Late last week,the UK Air Accident Investigation Board (AAIB) issued an Interim Report concerning the British Airways accident involving Boeing 777-236ER, registration G-YMMM which occurred on 17 January 2008 at London Heathrow Airport.
The interim reports seems to confirm the theory that ice was the culprit.
The report says, "The investigation has shown that the fuel flow to both engines was restricted; most probably due to ice within the fuel feed system. The ice is likely to have formed from water that occurred naturally in the fuel whilst the aircraft operated for a long period, with low fuel flows, in an unusually cold environment; although, G-YMMM was operated within the certified operational envelope at all times."
In addition, "Although the exact mechanism in which the ice has caused the restriction is still unknown, in detail, it has been proven that ice could cause a restriction in the fuel feed system."

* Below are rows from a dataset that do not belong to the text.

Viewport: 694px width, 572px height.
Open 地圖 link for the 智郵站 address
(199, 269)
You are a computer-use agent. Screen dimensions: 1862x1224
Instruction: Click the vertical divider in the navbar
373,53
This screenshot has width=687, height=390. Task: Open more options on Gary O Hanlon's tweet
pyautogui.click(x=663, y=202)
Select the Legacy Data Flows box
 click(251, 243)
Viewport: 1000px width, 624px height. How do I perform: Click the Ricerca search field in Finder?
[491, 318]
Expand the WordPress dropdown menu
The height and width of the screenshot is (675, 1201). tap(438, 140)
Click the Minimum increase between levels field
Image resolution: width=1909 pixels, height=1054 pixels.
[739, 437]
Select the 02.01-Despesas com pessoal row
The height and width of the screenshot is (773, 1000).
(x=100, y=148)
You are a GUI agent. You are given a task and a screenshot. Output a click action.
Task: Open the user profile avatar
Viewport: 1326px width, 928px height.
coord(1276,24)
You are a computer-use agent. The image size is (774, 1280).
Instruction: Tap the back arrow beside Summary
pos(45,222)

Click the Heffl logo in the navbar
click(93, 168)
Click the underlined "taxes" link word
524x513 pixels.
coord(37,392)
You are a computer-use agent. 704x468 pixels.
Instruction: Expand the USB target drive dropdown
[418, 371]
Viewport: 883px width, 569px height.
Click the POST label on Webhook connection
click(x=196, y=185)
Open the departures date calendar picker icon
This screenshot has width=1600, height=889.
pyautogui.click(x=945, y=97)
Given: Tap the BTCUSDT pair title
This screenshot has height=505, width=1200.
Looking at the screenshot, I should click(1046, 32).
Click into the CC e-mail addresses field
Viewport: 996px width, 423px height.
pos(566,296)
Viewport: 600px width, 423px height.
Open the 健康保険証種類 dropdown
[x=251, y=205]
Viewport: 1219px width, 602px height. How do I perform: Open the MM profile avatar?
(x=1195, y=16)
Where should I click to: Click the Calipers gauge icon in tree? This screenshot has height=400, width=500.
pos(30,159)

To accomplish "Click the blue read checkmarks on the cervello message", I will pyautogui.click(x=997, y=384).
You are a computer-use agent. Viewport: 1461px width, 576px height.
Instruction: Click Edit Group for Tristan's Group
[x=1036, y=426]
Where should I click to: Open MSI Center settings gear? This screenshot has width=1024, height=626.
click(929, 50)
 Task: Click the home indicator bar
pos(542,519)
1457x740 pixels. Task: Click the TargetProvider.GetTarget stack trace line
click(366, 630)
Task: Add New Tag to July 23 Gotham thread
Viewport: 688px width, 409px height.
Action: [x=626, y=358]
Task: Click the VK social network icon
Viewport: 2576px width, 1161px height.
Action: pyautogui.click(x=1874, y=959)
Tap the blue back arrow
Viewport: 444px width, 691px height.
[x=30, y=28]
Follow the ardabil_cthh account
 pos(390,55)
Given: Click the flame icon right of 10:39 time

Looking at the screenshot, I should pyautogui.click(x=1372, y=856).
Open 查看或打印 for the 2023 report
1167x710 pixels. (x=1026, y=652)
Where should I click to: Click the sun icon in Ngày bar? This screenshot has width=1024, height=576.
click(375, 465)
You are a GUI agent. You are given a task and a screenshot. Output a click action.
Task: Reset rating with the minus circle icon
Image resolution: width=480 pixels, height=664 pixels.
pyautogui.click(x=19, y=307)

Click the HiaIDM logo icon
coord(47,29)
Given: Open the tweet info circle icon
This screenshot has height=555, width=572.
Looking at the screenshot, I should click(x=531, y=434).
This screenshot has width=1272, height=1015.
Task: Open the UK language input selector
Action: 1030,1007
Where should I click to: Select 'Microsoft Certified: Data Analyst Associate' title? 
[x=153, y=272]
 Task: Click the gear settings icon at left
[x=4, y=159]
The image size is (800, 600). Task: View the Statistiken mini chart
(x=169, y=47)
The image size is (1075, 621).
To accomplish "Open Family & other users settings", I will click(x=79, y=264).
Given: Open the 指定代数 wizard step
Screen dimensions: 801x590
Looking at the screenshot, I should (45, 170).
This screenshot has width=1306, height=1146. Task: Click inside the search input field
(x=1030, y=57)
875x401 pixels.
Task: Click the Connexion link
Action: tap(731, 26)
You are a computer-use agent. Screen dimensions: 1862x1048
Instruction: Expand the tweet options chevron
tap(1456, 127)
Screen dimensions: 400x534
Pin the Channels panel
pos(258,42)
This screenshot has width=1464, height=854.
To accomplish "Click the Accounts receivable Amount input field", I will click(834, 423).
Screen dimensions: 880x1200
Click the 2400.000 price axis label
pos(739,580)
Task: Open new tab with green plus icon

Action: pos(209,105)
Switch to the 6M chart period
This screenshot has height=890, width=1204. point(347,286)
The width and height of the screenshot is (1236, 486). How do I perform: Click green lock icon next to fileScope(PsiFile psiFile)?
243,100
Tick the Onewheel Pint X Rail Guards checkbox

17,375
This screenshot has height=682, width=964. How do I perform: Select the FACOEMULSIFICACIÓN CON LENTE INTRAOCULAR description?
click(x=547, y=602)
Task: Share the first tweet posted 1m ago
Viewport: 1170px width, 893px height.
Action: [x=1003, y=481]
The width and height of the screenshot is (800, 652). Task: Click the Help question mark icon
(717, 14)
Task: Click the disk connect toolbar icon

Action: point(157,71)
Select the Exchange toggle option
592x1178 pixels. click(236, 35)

The report further notes, "All aviation fuel contains water which cannot be completely removed, either by sumping or other means. Therefore, if the fuel temperature drops below the freezing point of the water, it will form ice. The majority of flights have bulk fuel temperatures below the freezing point of water and so there will always be a certain amount of ice in the fuel."
"To prevent the ice causing a restriction requires either: the fuel system must be designed in such a way that the ice in the fuel does not pose a risk of causing an interruption of the fuel supply to the engine or; prevention of the water from becoming ice in the first instance. Changes to the fuel system design could make the system more tolerant, but would take time to implement and would certainly not be available within the near term. Therefore, to reduce the risk of recurrence interim measures need to be adopted until such design changes to the fuel system are available."
As a result of the AAIB report, the 777 pilots have been told to change altitude periodically when fuel in the main tank is below minus 10 degrees Celsius and to advance the throttle to maximum for 10 seconds before the final descent when fuel has been below that temperature for more than three hours to clear any potential ice buildup from fuel lines.